The stats are more or less right, as I have a similar book (Adult Manga) showing the uphill and downhill trend of manga. Is the manga industry dying? No. But admittedly, dropping to 27% from 40% is a big hit. That's like losing one third of your sales.

But experience has shown that the influence of manga is still prevalent. Take a look at the manga Hikaru no Go, a manga about the strategic Japanese game of Go. When the manga (and anime) was being circulated, interest in the game soared. So manga is still a big contender in the media, although perhaps not the giant it used to be.

What could have brought about this downhill decline? For one thing, the Japanese economic recession of the late 1990s has affected the spending power of manga readers as the depression extended itself beyond 2003. It is only recently that a gradual economic turnabout has occurred and that it remains to be seen if the Japanese manga will surge back to its former peak sales and maybe beyond.

I said it before and I'll say it again: recession hits everyone. That's still no excuse to stop buying luxury goods (unless the economic status is something on the scale of the Great Depression). There are actually several theories as to why manga has declined in Japan. Alternative forms of entertainment is one suggestion, from the Internet to video games to movies. And just in case you didn't notice, Japan is like the video game capital of the world (unfortunately for Microsoft, the X-Box ain't popular there).

Another good example of this is the nature of manga cafes, places where you can rent manga. Currently, they're diversifying their selection, not limiting themselves to manga but exploring other forms of entertainment like anime, video games, Internet, etc. Whereas manga cafes used to survive on the manga and cafe alone, now they're depending on other forms of entertainment as well. A manga cafe is a good example on how the media entertainment industry in Japan is evolving.

In the same aforequoted Japan Times article, Schilling notes the rise of used or previously read manga discount shops as seriously cutting into the sales of manga, and of most manga publishers' stubborn and proud insistence of selling their books with no discounts.

Data records:
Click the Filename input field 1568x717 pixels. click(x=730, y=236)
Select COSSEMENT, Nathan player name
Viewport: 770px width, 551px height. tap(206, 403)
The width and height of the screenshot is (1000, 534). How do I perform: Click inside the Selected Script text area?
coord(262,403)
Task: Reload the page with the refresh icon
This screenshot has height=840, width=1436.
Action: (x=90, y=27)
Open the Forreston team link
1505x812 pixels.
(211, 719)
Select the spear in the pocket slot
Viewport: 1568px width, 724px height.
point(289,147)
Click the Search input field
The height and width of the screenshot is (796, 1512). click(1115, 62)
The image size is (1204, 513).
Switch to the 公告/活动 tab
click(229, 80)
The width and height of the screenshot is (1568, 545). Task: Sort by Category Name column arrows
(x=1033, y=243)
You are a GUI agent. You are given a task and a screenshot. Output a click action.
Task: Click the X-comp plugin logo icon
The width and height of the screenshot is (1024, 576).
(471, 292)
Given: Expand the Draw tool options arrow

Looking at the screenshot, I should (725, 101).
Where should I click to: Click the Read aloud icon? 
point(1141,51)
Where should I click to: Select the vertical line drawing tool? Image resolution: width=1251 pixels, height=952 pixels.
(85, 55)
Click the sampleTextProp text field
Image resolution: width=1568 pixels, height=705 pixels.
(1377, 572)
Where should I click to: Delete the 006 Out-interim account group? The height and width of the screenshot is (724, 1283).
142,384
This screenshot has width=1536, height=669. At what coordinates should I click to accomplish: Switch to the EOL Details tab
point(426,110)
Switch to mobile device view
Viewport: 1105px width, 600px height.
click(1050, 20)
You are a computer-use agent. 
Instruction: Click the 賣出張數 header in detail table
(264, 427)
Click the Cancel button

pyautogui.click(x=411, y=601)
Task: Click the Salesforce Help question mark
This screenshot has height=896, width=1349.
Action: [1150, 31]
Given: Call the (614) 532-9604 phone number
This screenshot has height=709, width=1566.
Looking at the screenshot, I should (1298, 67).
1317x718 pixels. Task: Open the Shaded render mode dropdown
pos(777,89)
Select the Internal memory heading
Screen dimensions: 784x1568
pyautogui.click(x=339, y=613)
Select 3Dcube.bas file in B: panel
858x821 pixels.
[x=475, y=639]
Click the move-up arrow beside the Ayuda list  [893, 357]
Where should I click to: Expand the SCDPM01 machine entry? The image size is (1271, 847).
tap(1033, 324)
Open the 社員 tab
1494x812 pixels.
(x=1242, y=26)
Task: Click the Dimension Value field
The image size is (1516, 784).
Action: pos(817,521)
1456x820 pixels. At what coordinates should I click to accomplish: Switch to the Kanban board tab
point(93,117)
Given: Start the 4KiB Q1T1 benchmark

Written instruction: Please copy the passage on manga sales word for word, between "But experience has" and "and maybe beyond.", inclusive. You can ignore the lines for this.

Exercise solution:
But experience has shown that the influence of manga is still prevalent. Take a look at the manga Hikaru no Go, a manga about the strategic Japanese game of Go. When the manga (and anime) was being circulated, interest in the game soared. So manga is still a big contender in the media, although perhaps not the giant it used to be.

What could have brought about this downhill decline? For one thing, the Japanese economic recession of the late 1990s has affected the spending power of manga readers as the depression extended itself beyond 2003. It is only recently that a gradual economic turnabout has occurred and that it remains to be seen if the Japanese manga will surge back to its former peak sales and maybe beyond.